Social media can be a tremendous force for good during an emergency. News agencies and local governments can disseminate urgent alerts in an instant, providing valuable information to a distraught public. Unfortunately, as services like Twitter are user-driven and unfiltered, plenty of errant info can spread like wildfire too.
Someone’s pants are on fire here, as this totally untrue tweet went out during the London Riots of 2011.
Carlos Castillo, Barbara Poblete and Marcelo Mendoza claim to have developed an algorithm that can sniff out truthful news tweets and identify bogus ones. It works on the premise that there’s a common denominator among “credible” news tweets, and similarly, “non-credible” ones also share some similarities. In all, 16 characteristics were identified and plugged into the formula, which the team used to filter and sort the tweets according to credibility. Whether it was during the London Riots or Hurricane Sandy, humanity just can’t shake the penchant for anarchy. Or can it? Chilean researchers say they have developed a new tool that can help keep the misinformation at bay, at least on Twitter.
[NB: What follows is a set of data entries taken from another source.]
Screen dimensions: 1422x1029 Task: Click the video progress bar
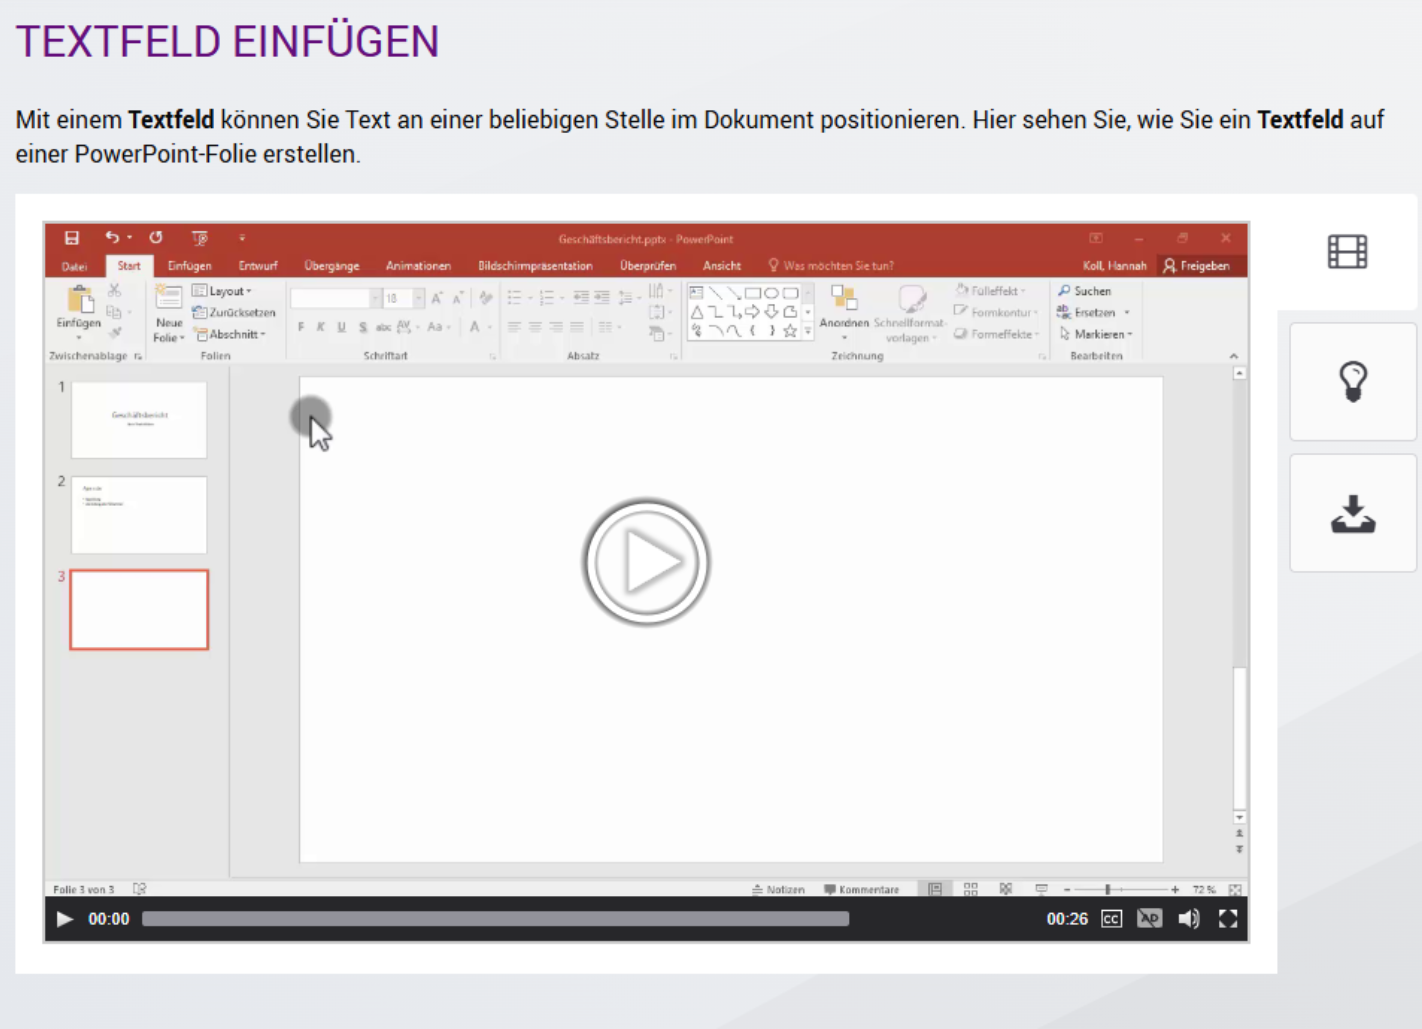pyautogui.click(x=495, y=918)
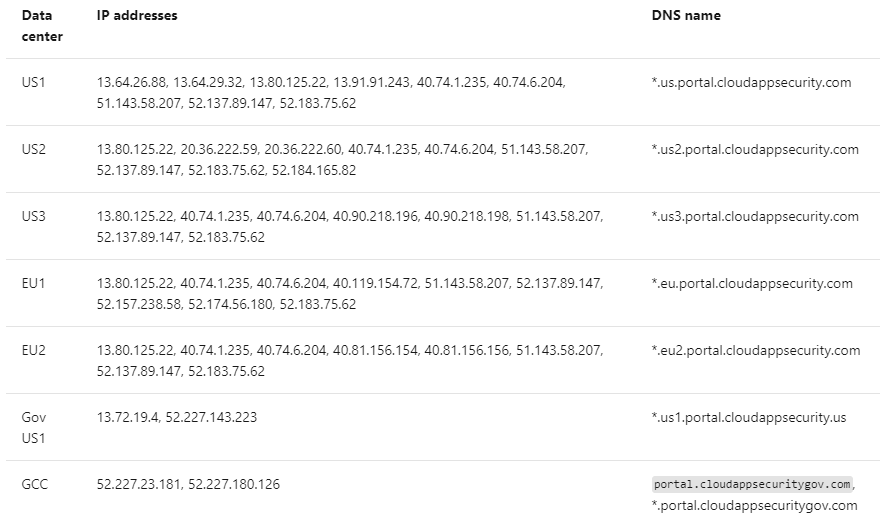This screenshot has width=880, height=529.
Task: Click the Gov US1 IP address 13.72.19.4
Action: [127, 418]
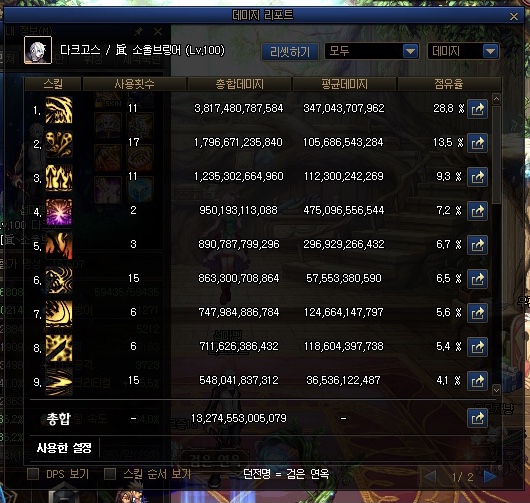Screen dimensions: 530x503
Task: Sort by the 총합데미지 column header
Action: (239, 84)
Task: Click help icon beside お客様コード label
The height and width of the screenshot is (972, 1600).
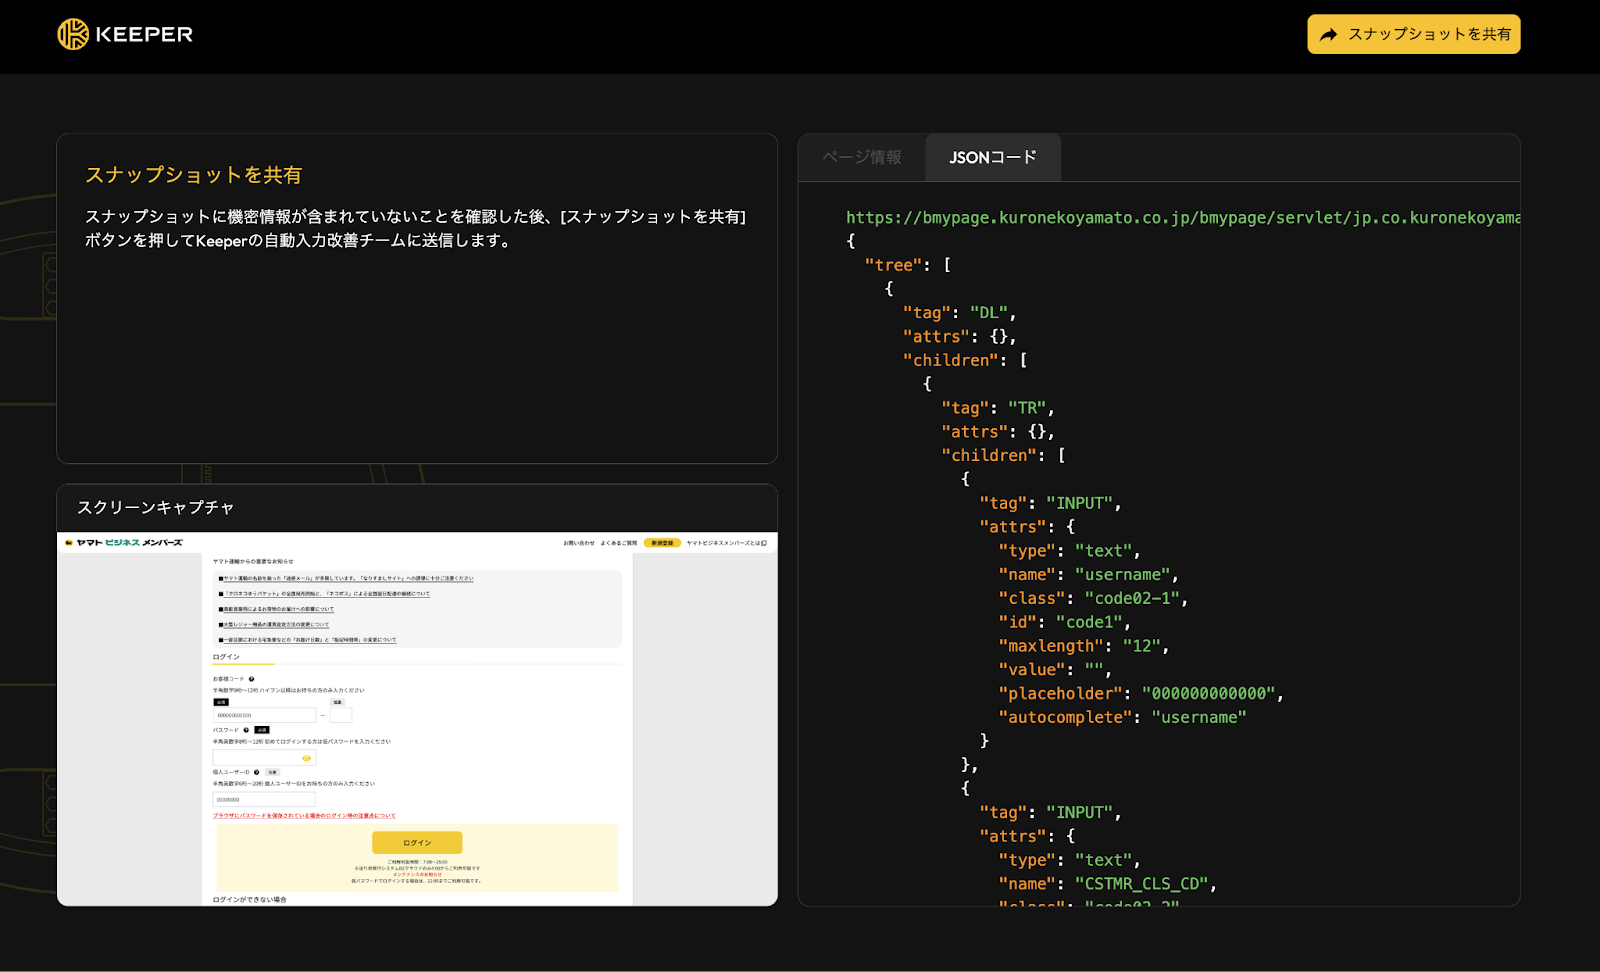Action: tap(251, 679)

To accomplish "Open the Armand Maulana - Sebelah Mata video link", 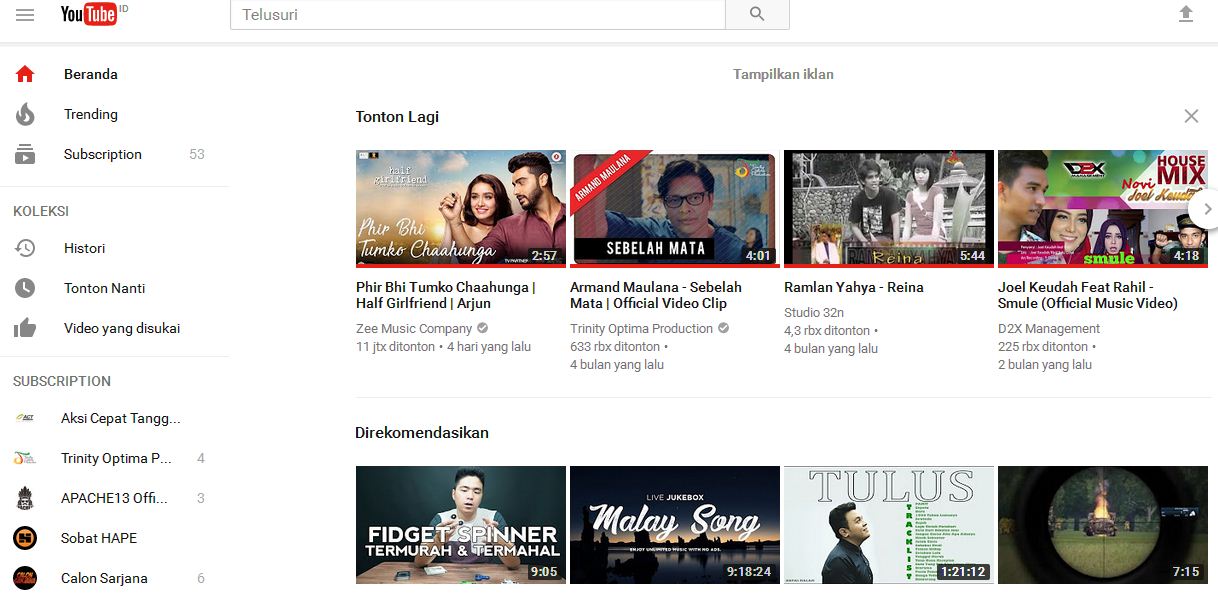I will [656, 295].
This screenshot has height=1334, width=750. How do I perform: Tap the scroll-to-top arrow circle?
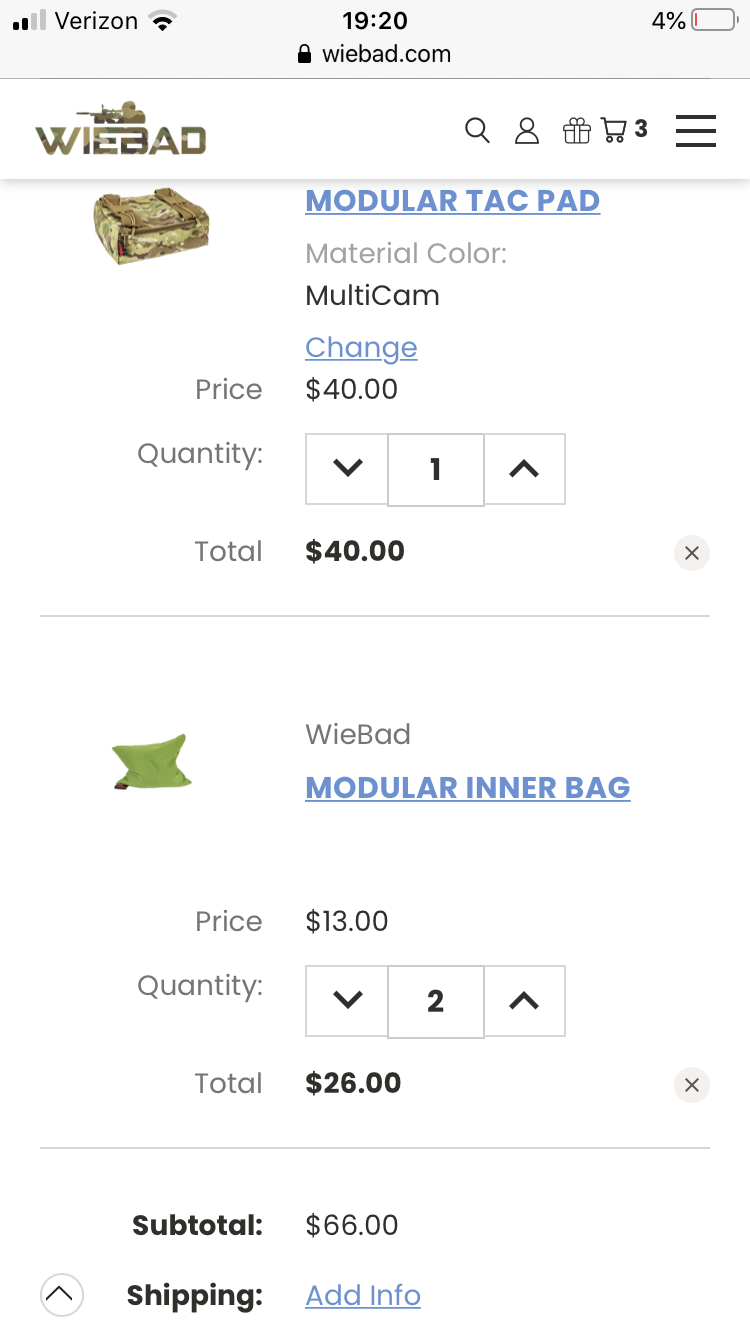[x=61, y=1295]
In the paper “The Power of Prediction with Social Media,” which is slated to be published in the journal Internet Research early next year, the authors describe impressive results from test experiments that examined several thousand messages on the microblogging platform. They applied the algorithm to tweets from a non emergency timeframe (several days in Spring 2010), and found that it managed to identify the true tweets 86 percent of the time. When they sampled tweets during and right after the 2010 Chilean earthquake, the score remained fairly steady, at 82 percent.
Castillo, Poblete and Mendoza haven’t disclosed the specific 16 characteristics — likely because, if everyone knew what they were, it would be exceedingly easy to game the algorithm, no? — but they did offers some general info about the nature of true and false news tweets:
- tend to be sent by users with a lot of followers
- tend to have a negative sentiment
- are generally lengthier
- are more likely to include URLs (especially links for the 10,000 most visited domains)
Non credible tweets…
- are more likely to have question marks and exclamation points
- tend to use first- and third-person pronouns
Other areas they considered include emoticon usage, user mentions, number of retweets and how often the user previously tweeted about the topic. This lines up with findings from India’s Institute of Information Technology. (Link opens PDF.) Researchers there found that credible tweets were less likely to include swear words, and non credible ones were far more likely to have frowny emoticons than smiley faces.
Of course, there is no algorithm that’s 100 percent accurate, which means human beings will have to continue doing what they’ve always done — take any non official info with a healthy dose of salt.